Looks like Burke is trying to take a potshot at the late Sen. Ted Kennedy. Conservative Catholics were up in arms that Boston's Archbishop attended the funeral for Sen. Kennedy, despite Kennedy's support for equal rights. But for Burke to suggest this is another sign that the Catholic Church is becoming an increasingly scary institution under its current U.S. and global leadership.
Burke told his audience, "neither Holy Communion nor funeral rites should be administered to politicians who support abortion or same-sex marriage. To deny these is not a judgment of the soul, but a recognition of the scandal and its effects."
Good grief.
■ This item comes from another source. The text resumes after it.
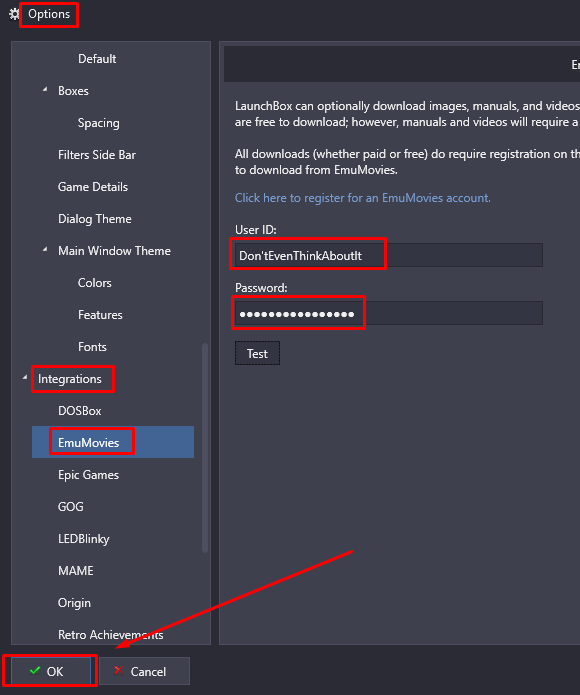
Task: Collapse the Boxes tree section
Action: (45, 90)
What about denying communion to Catholic officials who hide allegations of sexual abuse, or who fail to show up for the debate about U.S. health care while funneling illegal money into Maine to take away equal rights?
Rhetoric like this -- especially from someone like Burke, who all-too-gladly took to the national spotlight in 2004 for threatening to ban communion for Sen. John Kerry -- isn't terribly surprising. But if the Catholic Church needed to take one more step in the process of alienating progressives, this just might be it. Are they now proposing a litmus test for not only who can receive communion, but who can die as well?
There's a reason "Jesus weeps" is such an easily remembered passage from the Bible. It must be because, in the wake of tools like Archbishop Burke making comments like this in his name, what else is Jesus left to do?